Yo-Yo Ma was splendidly focused and perfectly chosen for this commissioned Premiere. Mr. Ma and Mr. Dun were in constant touch with each other's timing and mood. I was extremely impressed with Mr. Ma's tonal intonations and ability to create passion in dissonance. At times I could not tell when the musicians were performing and when the video sounds were prevalent, but that was an excellent result of the overall ability of Mr. Dun to mesh his acoustical and technical resources.

Comments by Dr. Henri Delbeau:

(See Review, See Interview)

The Map, Concerto for Cello, Video and Orchestra, is described as a "musical journey." The renowned composer Mr. Dun, draws upon his experiences and knowledge in the realm of traditional Chinese music to produce a unique, evocative expression of the melding of the old and the new, which takes on not only musical, but philosophical and cultural dimensions.

Using a videotape of performances by traditional Chinese musicians (the tape used because of logistical problems in recruiting the actual performers), Mr. Dun incorporates their performances sequentially (using various musical instruments/devices such as a blowing leaf, cymbals, antiphonal/tongue singing, bamboo, mouth organ) in combination with a lushly scored orchestra, often dove-tailing and echoing the featured performance medium. The orchestration was richly imaginative, with clever use of the sounding potential of all instruments. Though reminiscent of the ancient styles, Mr. Dun is unequivocally a contemporary composer who has created a fascinating musical journey aptly describing his own reflections on the interaction of the old and the new.
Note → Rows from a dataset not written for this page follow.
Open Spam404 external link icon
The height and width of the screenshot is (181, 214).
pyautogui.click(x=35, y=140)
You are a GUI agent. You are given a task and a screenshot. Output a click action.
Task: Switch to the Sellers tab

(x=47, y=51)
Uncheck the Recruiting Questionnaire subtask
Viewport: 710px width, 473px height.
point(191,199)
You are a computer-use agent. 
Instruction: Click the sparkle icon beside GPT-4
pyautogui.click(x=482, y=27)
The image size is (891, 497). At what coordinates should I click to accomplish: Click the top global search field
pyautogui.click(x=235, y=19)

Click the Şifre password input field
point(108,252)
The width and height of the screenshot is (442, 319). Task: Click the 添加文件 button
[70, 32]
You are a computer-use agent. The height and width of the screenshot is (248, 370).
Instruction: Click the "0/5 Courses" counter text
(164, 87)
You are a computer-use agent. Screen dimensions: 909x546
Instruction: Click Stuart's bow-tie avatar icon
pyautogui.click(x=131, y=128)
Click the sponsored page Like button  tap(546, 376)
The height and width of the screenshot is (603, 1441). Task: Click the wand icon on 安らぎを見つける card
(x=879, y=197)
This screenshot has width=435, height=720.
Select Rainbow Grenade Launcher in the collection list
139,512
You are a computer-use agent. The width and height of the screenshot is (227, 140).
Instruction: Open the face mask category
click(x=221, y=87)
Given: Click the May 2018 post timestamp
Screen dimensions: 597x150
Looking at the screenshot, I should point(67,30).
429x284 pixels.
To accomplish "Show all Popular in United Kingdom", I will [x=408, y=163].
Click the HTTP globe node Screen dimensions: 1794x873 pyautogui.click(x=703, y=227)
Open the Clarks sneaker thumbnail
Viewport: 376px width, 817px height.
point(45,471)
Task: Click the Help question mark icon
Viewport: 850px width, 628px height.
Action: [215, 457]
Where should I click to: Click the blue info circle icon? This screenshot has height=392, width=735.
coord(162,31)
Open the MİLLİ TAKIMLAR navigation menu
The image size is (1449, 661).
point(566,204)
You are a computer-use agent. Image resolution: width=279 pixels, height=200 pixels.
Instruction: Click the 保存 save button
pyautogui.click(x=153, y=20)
Mr. Ma as the cello soloist was masterful. His chameleon-like command and manipulation of the colors of the cello were remarkable, and his soaring melodic lines were inspirational. He continues on his quest to expand on what it is to be a musician, his musical perspective/views being undoubtedly one of the more global ones. So, Mr. Dun and Mr. Ma continue their long collaboration, and we would look forward to their working together in the future.